I’d like you to think back to last Sunday, when it was considerably warmer than it is now. Do you feel that mid morning Sunday sun warm against your curtains? Can you see your coats, hats, scarves and gloves hanging empty on hangers and hooks? Can you feel a hint of spring?

As my friend, Francesca, and I walked to the market, there were rowers on a near-flat harbour, children on scooters and roller-blades and the waterfront cafés spreading out along the boardwalk. People wandered back from the markets, green market bags in one hand, coffee in the other. It was the very definition of a perfect Sunday morning.

On our way to the market I let myself think, for only a second, of spring pasta with fresh asparagus. I thought maybe winter had released her grip and we could start to think about storing our woolen jackets, unplugging the electric blankets and, of course, fresh asparagus.
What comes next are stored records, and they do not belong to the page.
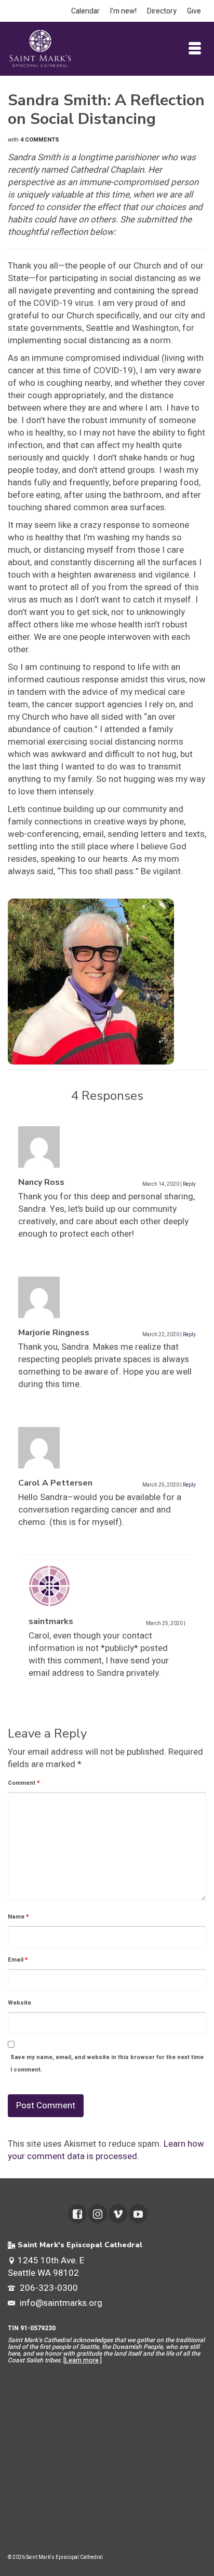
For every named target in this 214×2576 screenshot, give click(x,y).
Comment (24, 1783)
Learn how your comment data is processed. (106, 2150)
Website (19, 2002)
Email (18, 1959)
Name (18, 1916)
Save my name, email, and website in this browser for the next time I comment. (107, 2063)
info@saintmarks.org (60, 2303)
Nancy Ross (41, 1182)
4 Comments (39, 139)
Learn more (82, 2360)
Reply (189, 1184)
Upon arrival at the market, the winter staples sat smugly in their crates, confident of their position in our kitchens for at least another month. My hopes of new asparagus dashed, Francesca and I bought winter greens: petite broccoli heads, spinach bunched roughly with an elastic band, half a savoy cabbage with a scorpion shaped core and a tall leek with leaves perfect for poking out of a market bag; you’re a proper market goer with a leek sticking out of your bag. We wore sunglasses and made summer plans for barbeques on the balcony and long, icy drinks with Pimm’s.

Then, later in the afternoon, the deep clouds rolled in, the hail started and flurries of snow hovered in the half darkness. And now, this week: snow in the city centre, the pine covered hills behind Thorndon are speckled in white and the roads resemble cookie and cream ice cream.

We still have a while to go until blossoms and tulips. I’m ok with that.

Because what this polar blast really means is hearty stews, thick soups, a dozen cups of tea a day, steamed puddings, warm bread rolls hiding meltey butter and, apple crumble cake. Thrashing storms, house-shaking thunder and slushy rain are really the only conditions in which one should eat apple crumble cake.

An apple crumble cake spiked with spices, the slight tartness of apples and the maple, caramel flavour of butter and brown sugar. This cake cum crumble cum strudel has a slight nutty texture and taste, as if made with soft chips of walnut. Instead, rolled oats slathered in a bit more butter and sugar.

Francesca made this cake using her Mum’s tried and true recipe. It was not intended for our flat, but when the snow and the hail forced us to bunker down inside we were glad to have this apple crumble cake. It is best eaten warm with yoghurt or ice cream, but it lasts for days, perfect for a lunch time baked treat.

So, forget the Pimms and new season asparagus. Tuck your trackpants into your socks; relish wearing two merinos, a hoodie and a dressing gown; pull a blanket up to your chin and simply let apple crumble cake work its winter magic.

Apple Crumble Cake

Cake ingredients:

125g butter, softened
2 medium apples
1 cup sugar
1 egg
1 1/2 cups flour
1tsp baking soda
2tsp cinnamon
1tsp allspice
1tsp salt

Topping ingredients:

25g cold butter
1/2 cup rolled oats
1/4 cup brown sugar
1tsp cinnamon

Cake:
In a food processor put butter, apples (unpeeled), sugar and the egg. Mix briefly until the apples are roughly chopped. Sift in the dry ingredients and mix until just blended.
Pour into a 23cm baking dish lined with paper.

Topping:
Clean and dry the food processor well before making the topping. Mix cold butter, oats, brown sugar and cinnamon in food processor until just mixed.
Sprinkle the topping on top of the cake.
Bake at 180°C for 40-45minutes.

N.B The topping mix will spread through the rest of the cake.